#### SUPPLIED INFORMATION:
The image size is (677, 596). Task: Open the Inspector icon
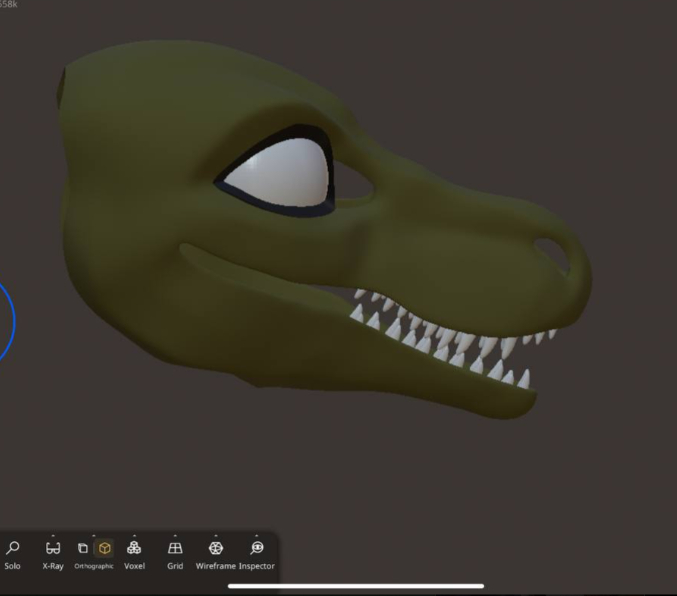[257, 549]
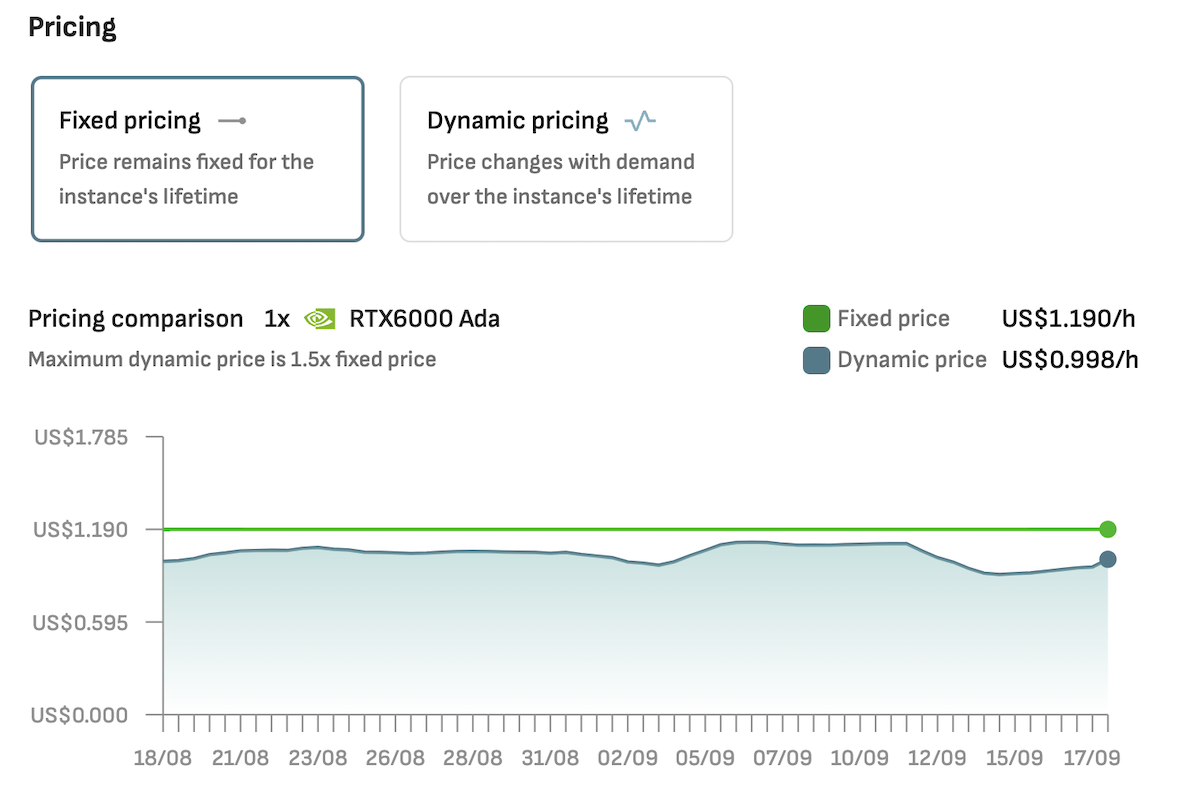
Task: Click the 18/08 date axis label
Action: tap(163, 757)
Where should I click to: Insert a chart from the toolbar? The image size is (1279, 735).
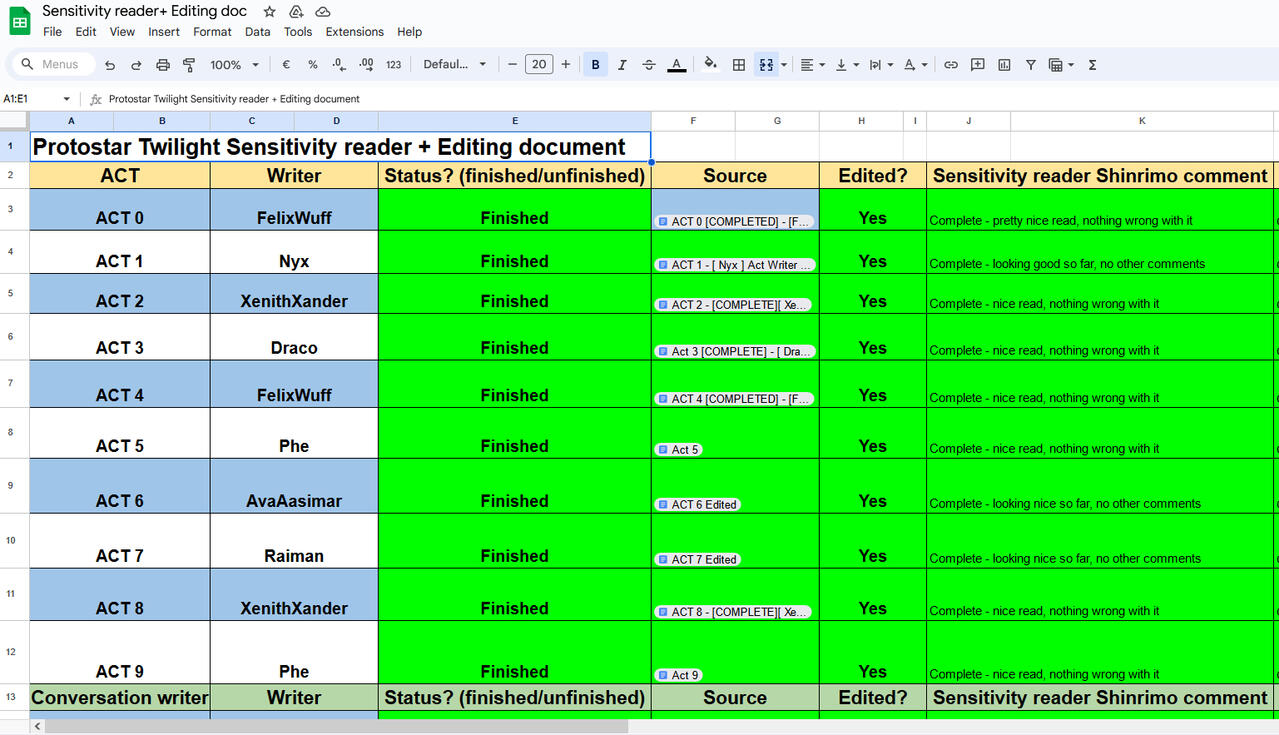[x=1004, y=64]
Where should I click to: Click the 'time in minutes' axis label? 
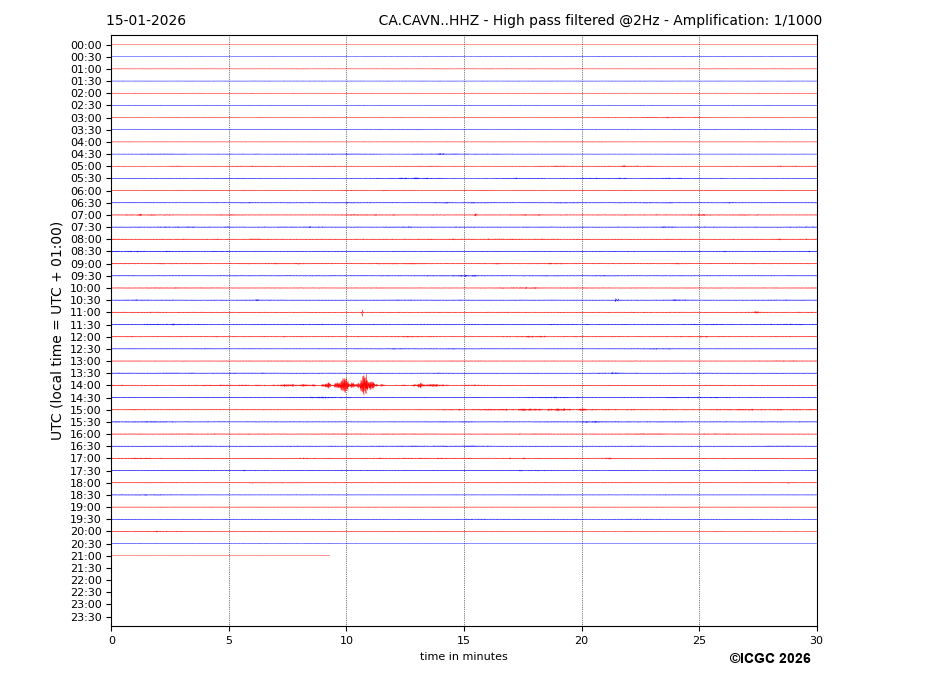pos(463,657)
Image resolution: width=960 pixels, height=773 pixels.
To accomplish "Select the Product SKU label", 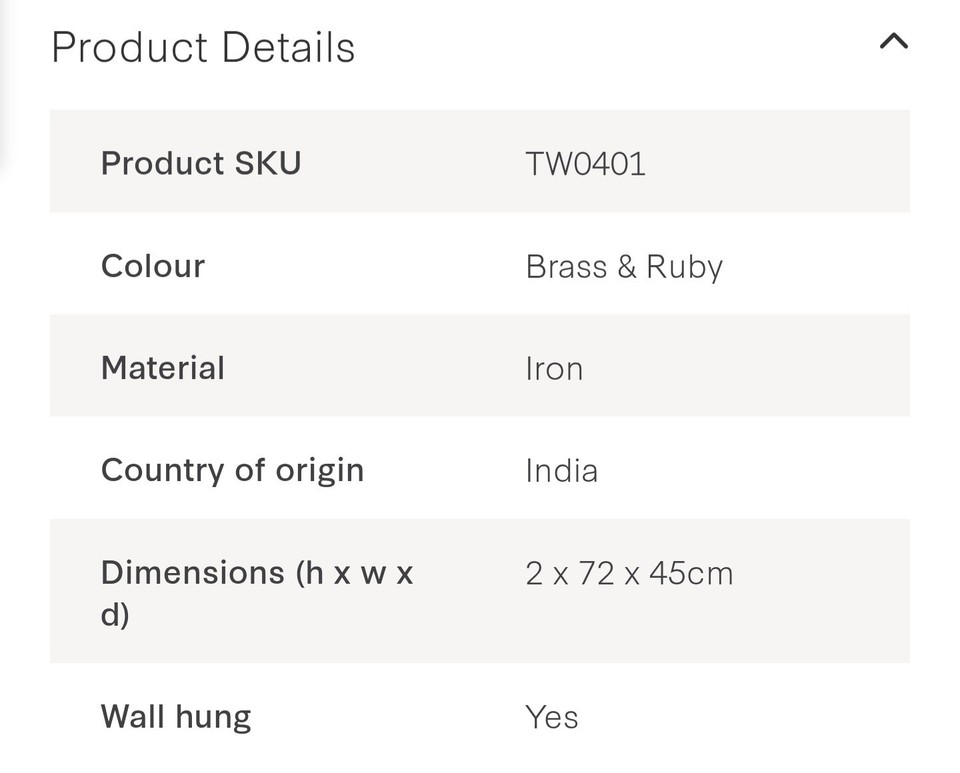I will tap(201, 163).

#### WHAT THE TASK ASKS:
Pull out each line of the material above that contains the word "should", counting only matches with the same capitalization.

#### EXERCISE RESPONSE:
Where should I click to: Insert a chart from the toolbar? The image size is (1279, 735).
Where should I click to: Click the 'time in minutes' axis label? 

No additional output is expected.